> [Text extract]:
========

Leonidas Mylonakis

Leonidas Mylonakis


University of California San Diego, History

The Fulbright experience is perhaps best described by the support and friendship of everyone involved. The year 2015 in Greece was a time of great crisis and great hope. Every day brought the potential strangle of capital controls, which eventually came to fruition, or a threatened radical political break from the Eurozone and potentially the EU, which did not occur. During those times of extreme uncertainty, the Fulbright staff offered what stability they could all while creating programs for the grantees to learn more about and engage with the arts, sciences, and general population of our host country. Among the best times were when I went on short trips to see seasonal festivities, such as the apokries/carnival in Xanthi, a northeastern town with a large Greco-Turkish population, or to Crete for Easter festivities. I also have fond memories of visiting another grantee in Exarcheia and hanging out with refugees who were trying to make their lives in Athens.

For my research project, I networked with Greek and visiting scholars and delved into the stacks at the National Hellenic Research Foundation, the Gennadius Library, the General State Archives, the Archives of the Ministry of Foreign Affairs, and regional archives in Rhodes and Crete. The documents I gathered during my Fulbright year in Greece and shorter research trips to Turkey led to the completion of my dissertation and eventually my book on Piracy in the Eastern Mediterranean. By using a breadth of Greek, Ottoman, and other sources, I was able to show that piracy continued in the region well beyond its supposed end date in the early nineteenth century and how pirates fit into Greek and Ottoman nation-building projects. Such research was not feasible without a transnational perspective; one encouraged by Fulbright’s very mission of international outreach and cooperation.

========

> [Extracted information]:
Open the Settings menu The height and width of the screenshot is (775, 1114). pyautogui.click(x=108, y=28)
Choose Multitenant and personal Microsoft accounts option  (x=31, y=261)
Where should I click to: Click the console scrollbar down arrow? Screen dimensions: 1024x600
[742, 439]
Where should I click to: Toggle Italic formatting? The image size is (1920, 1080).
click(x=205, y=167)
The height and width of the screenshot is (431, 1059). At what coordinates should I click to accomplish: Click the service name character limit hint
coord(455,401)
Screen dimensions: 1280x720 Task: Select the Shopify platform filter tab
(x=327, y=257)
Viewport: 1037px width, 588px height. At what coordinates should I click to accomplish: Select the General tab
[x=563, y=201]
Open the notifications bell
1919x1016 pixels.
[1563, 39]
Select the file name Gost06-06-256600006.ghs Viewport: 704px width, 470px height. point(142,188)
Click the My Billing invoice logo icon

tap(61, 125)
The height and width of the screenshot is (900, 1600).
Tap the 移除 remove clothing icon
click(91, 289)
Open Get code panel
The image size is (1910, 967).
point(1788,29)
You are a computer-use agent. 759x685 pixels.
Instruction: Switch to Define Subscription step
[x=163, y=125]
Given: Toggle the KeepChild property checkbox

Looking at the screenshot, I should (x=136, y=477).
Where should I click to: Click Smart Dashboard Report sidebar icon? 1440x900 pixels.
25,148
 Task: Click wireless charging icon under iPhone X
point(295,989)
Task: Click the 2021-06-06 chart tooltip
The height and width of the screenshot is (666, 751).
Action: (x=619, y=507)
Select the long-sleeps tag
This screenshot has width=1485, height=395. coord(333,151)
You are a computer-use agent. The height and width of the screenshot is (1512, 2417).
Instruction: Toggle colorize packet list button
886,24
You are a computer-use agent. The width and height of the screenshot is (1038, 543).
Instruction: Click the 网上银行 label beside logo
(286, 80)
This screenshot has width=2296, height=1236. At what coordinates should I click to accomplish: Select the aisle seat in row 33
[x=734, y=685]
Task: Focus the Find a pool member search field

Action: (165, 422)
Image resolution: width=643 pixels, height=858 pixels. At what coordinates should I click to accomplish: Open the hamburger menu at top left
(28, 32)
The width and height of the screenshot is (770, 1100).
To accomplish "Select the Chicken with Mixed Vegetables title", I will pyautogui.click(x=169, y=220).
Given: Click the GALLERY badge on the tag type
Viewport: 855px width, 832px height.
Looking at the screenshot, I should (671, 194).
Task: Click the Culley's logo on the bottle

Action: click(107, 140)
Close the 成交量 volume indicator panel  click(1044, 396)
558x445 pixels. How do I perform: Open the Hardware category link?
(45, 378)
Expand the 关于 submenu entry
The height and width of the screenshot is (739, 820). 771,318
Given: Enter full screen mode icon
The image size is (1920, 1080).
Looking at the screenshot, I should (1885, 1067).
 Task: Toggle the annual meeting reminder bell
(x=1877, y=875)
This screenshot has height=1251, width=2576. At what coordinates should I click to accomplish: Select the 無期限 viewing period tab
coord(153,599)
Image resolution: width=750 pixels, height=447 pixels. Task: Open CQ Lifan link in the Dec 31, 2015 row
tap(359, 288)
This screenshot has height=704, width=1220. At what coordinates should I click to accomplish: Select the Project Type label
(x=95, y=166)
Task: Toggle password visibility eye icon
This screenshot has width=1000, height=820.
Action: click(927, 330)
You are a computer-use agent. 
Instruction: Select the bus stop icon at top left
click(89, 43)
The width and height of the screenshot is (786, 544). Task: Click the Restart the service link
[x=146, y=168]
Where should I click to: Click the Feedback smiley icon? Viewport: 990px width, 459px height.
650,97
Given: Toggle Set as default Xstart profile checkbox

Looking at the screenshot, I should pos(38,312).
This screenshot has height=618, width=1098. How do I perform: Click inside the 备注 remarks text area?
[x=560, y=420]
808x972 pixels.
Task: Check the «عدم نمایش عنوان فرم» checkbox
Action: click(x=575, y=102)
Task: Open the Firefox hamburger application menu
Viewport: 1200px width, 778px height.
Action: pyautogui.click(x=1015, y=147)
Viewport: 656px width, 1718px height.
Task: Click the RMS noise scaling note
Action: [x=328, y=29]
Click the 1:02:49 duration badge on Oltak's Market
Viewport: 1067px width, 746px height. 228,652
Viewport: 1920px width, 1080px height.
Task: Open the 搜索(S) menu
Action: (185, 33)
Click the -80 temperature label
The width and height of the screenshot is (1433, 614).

========

> [Task set]:
a. Shift every coordinate in the answers by -43, and write out again the rows from the first one through the row holding "Choose Multitenant and", inclusive, requests included.
b. Write what comes next in the account of the Fulbright year in Greece, picking up after its last sentence.
The text and the rows have no connection to each other.

> [Results for each task]:
a.
Open the Settings menu The height and width of the screenshot is (775, 1114). pyautogui.click(x=65, y=-15)
Choose Multitenant and personal Microsoft accounts option  (x=-12, y=218)

b.
Rather than continue working as an adjunct professor or going down the overcrowded path of seeking a tenure track position in academia, I instead focused my efforts on pursuing work in the private and public sectors. The projects Fulbrighters come up with show their ability to conceptualize, contextualize, and complete novel initiatives. With this framework guiding my resume, I landed interviews for positions in project management, research communication, and auditing, before being able to select from two analytics job offers in the public sector. Having a well-rounded education and specialization has opened up a diverse array of exciting opportunities that are often overlooked by those who hold a PhD.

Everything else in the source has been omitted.